Quelques heures après les échauffourées ayant conduit à l’interdiction du concert d’Héritier Watanabe à l’Olympia de Paris, il est nécessaire de prendre du recul et d’essayer dans la mesure du possible de comprendre ce qui est en jeu dans cet affrontement entre les Combattants1 et les artistes musiciens congolais. Le texte qui suit peut être subdivisé en trois parties. La première explique ce que l’interdiction des concerts signifie pour les combattants, la deuxième rappelle le rôle des artistes en général et des musiciens congolais en particulier dans une société (congolaise) en crise et la troisième s’interroge sur les issues possibles à explorer dans le contexte actuel de la République démocratique du Congo.

De quoi l’interdiction des concerts est-il le nom ?

Le mouvement des combattants émerge il y a une dizaine d’années dans les milieux congolais de la diaspora. L’invasion du pays par la coalition rwando-burundo-ougandaise, le déficit de démocratie, la misère des familles restées au pays ont servi de catalyseur à une prise de conscience aigue de la diaspora sur la situation catastrophique du pays. Un autre facteur qui pourrait également être évoqué est la crise financière mondiale de 2007-2010 au cours de laquelle beaucoup d,emplois et des revenus ont été perdus. Il faut savoir que les congolais de la diaspora par les transferts d’argent soutiennent de manière substantielle ceux qui sont restés au pays et dont la situation s’empire au jour le jour. Le mouvement des combattants s’est propagé comme une traînée de poudre dans tout l’Occident notamment à la suite du contentieux électoral qui a opposé Joseph Kabila à Feu Étienne Tshisekedi en 2011. Plusieurs manifestations ont été organisées à Paris, Londres, Bruxelles, Washington, Ottawa etc…etc… pour dénoncer ce que les combattants considéraient comme étant le vol du vote du peuple mais aussi le soutien des gouvernements occidentaux à un régime supposé violent et antidémocratique sur fond d’occupation du pays par des troupes rwandaises ou des rebellions fantoches à la solde du gouvernement de Kigali.

Ainsi le Congolais de la diaspora qui pendant longtemps était perçu comme insouciant, flambeur, bling-bling, se réveillait de sa torpeur et prenait conscience de la nécessité qu’il y avait à changer les choses au pays. La propagande (de Kigali) les présentant comme des BMW2 les touchait dans leur amour propre.

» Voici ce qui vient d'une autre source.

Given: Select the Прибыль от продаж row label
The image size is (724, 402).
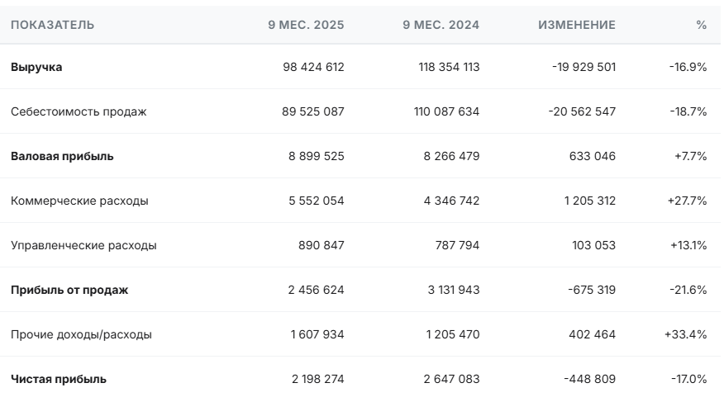Looking at the screenshot, I should (69, 290).

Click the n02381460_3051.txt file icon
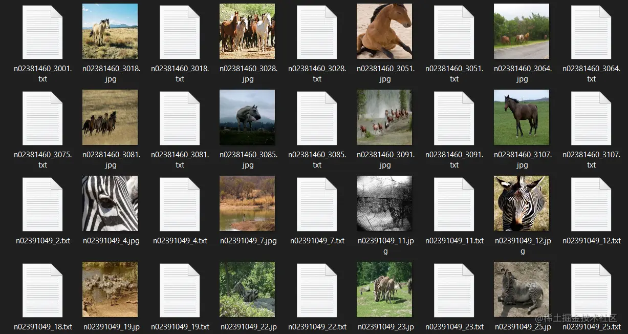pos(454,31)

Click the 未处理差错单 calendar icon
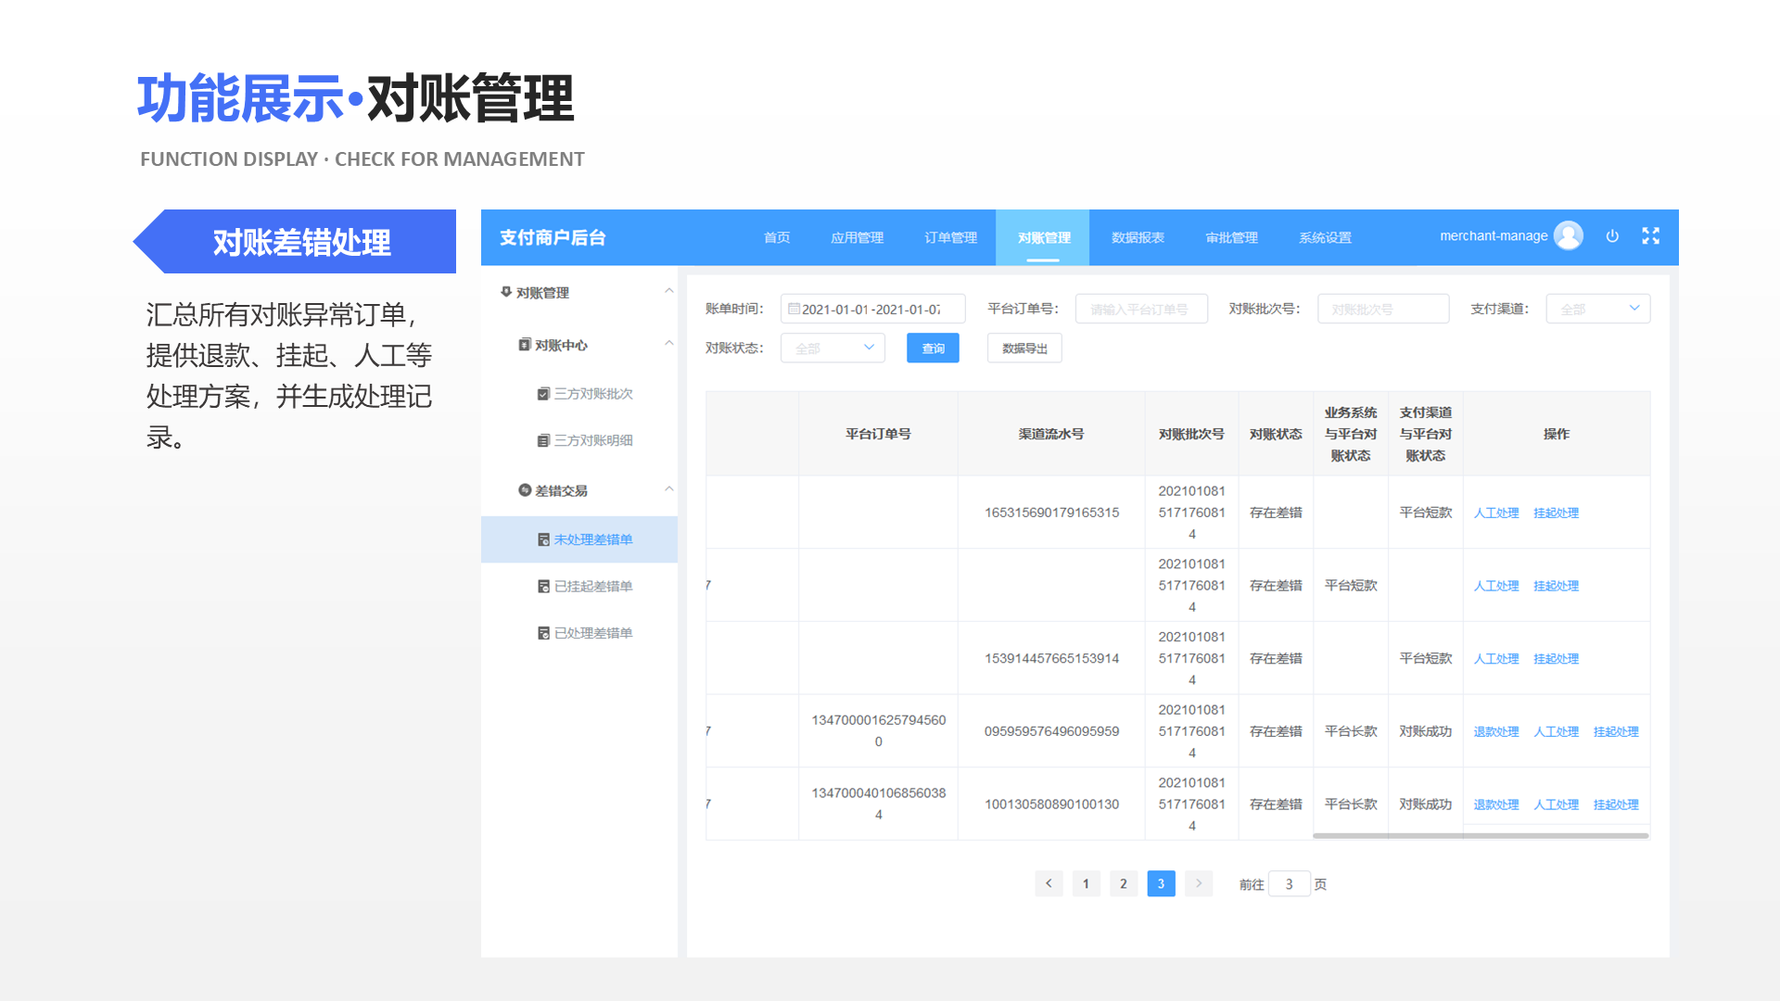click(543, 539)
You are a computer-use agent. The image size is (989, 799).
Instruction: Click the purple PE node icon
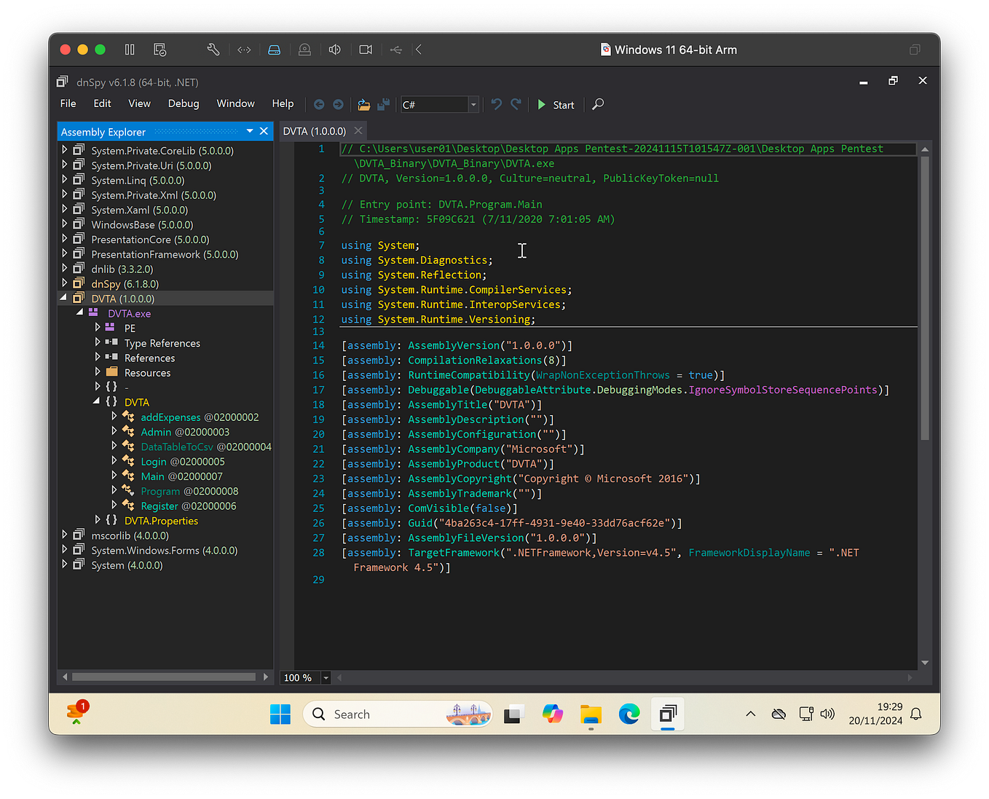[x=112, y=328]
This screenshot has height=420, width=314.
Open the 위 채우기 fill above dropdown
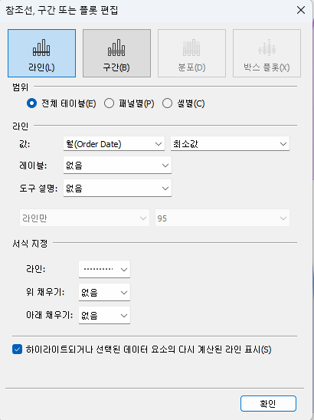pyautogui.click(x=104, y=292)
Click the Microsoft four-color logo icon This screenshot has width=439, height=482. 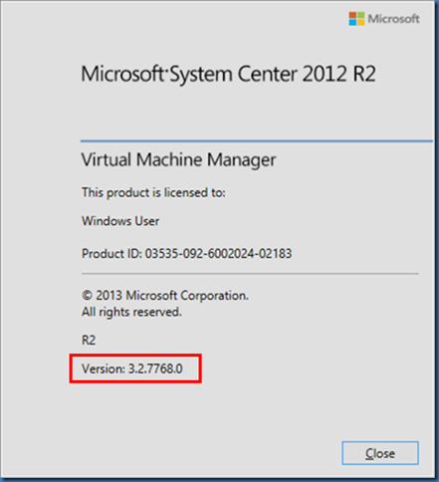click(x=356, y=19)
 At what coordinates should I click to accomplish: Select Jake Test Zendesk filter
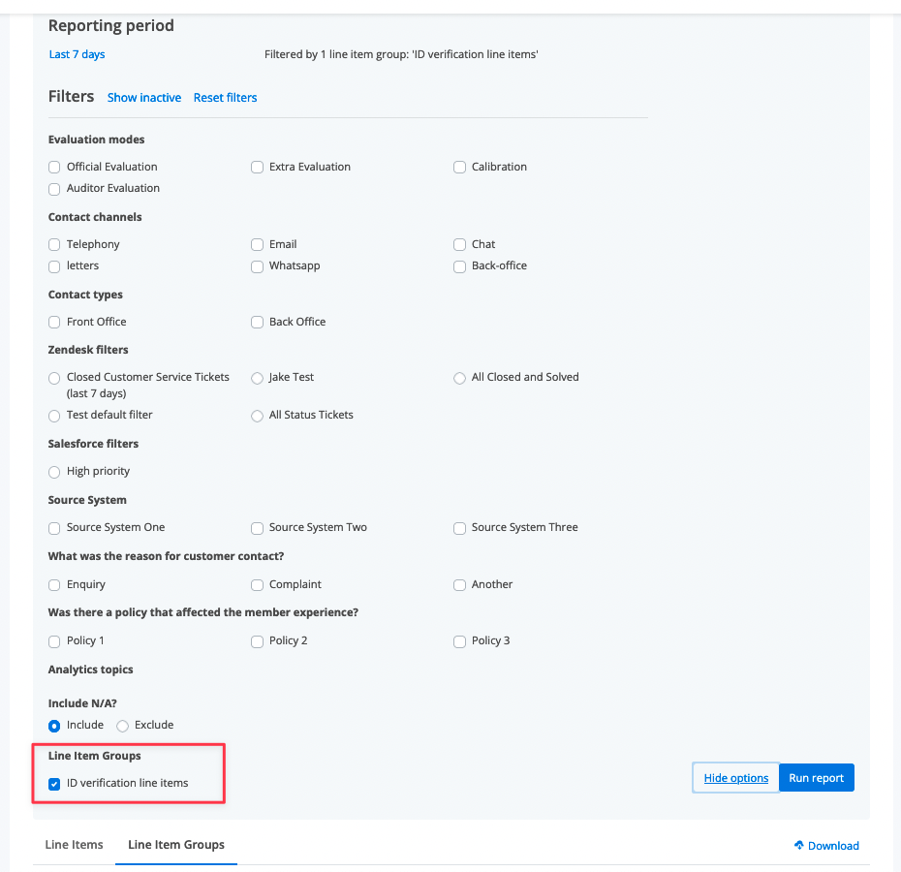(x=257, y=378)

Un peu comme des ardents néophytes convertis, les Congolais de la diaspora sont souhaité que les musiciens congolais, ces leaders d’opinion qui drainent des foules, prennent aussi leur part dans cette lutte pour la libération du pays. Mais ceux-ci pour des raisons plus ou moins avouables (voir plus bas) ont rechigné à jouer ce rôle, en se réfugiant derrière un apolitisme affiché, tout en chantant au pays pour la gloire des dirigeants…Cette attitude ambiguë a eu pour effet de creuser un immense fossé entre ces artistes jadis adulés de la diaspora. Un consensus s’est dégagé pour suspendre la production des concerts des artistes congolais tant que le pays ne sera pas sorti de l’œil du cyclone. Il s’agit au final d’une action purement symbolique pour marquer le drame que traverse le pays : plus de six millions des morts, des milliers des déplacés, des massacres à la pelle, et un état incapable d’assurer le minimum de sécurité pour ses habitants.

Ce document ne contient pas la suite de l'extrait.